Huh^2. I'm a math/s graduate and I haven't the faintest clue what this article is about. 84.9.128.80 16:07, 19 March 2007 (UTC)
Huh^3. I have an undergrad degree in mathematics and this is all Greek to me. I read the news story at BBC online and came here for more information. The article is completely inaccessible to the layperson. BAW 17:21, 19 March 2007 (UTC)
Gentlemen: It's called "higher" math for a reason. Lie groups are typically brushed over if you are getting your PhD in mathematics unless your major calls for more. This is an incredibly arcane subject. Don't expect a proper education on a wiki page. If you really want to learn this from wiki, you need to go back to Lie groups & Lie Algebras. If you are lost there, go back further. I majored in algebraic topology, and even I got little more than the brush-over.
And if you don't know what the "simple" means, then you probably need to find a good (undergraduate) program to enter.

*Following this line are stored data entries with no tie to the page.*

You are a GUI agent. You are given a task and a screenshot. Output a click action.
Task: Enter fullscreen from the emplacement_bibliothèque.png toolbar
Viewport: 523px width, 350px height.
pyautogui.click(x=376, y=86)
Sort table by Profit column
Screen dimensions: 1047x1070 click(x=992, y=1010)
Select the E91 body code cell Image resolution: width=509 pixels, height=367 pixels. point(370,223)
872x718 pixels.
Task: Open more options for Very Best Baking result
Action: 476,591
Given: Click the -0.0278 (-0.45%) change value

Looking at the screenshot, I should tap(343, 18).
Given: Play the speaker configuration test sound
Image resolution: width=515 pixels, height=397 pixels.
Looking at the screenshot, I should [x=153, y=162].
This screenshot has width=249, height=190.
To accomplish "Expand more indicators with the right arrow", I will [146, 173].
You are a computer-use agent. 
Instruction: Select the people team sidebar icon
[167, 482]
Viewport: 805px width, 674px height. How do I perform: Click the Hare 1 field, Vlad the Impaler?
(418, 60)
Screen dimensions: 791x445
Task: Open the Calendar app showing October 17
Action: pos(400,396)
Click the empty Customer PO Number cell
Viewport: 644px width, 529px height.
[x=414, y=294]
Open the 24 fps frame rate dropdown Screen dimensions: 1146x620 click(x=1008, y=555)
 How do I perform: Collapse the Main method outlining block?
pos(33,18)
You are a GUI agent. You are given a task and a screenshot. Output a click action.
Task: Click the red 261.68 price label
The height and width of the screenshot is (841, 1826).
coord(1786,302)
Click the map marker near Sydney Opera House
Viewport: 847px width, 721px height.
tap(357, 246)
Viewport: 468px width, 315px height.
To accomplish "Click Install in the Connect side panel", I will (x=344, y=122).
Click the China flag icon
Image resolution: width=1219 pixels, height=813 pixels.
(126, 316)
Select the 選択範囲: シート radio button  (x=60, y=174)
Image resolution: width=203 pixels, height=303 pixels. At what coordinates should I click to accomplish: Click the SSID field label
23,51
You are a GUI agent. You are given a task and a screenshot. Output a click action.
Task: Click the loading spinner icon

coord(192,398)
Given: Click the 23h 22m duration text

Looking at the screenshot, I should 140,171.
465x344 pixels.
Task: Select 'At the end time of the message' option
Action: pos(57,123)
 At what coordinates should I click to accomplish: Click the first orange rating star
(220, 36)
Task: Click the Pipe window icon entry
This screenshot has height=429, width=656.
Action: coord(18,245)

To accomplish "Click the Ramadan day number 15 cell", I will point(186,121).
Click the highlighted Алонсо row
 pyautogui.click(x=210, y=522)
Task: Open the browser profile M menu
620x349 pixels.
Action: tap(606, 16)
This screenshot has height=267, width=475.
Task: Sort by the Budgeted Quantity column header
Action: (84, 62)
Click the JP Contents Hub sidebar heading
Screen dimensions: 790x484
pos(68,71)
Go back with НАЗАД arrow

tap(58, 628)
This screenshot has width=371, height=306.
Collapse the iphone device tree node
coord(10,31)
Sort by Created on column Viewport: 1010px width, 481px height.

NathanZook 22:59, 19 March 2007 (UTC)
Huh999,999,999,999,999,999 . . . . . . ????? I'm confident about getting into Stuyvesant High School, and I read the recent Scientific American article about "A Geometric Theory of Everything", but I still don't understand the basics of Lie algebra, let alone E8 theory. —The Doctahedron, Ph. D. (not!), 68.173.113.106 ( talk) 04:04, 25 November 2011 (UTC)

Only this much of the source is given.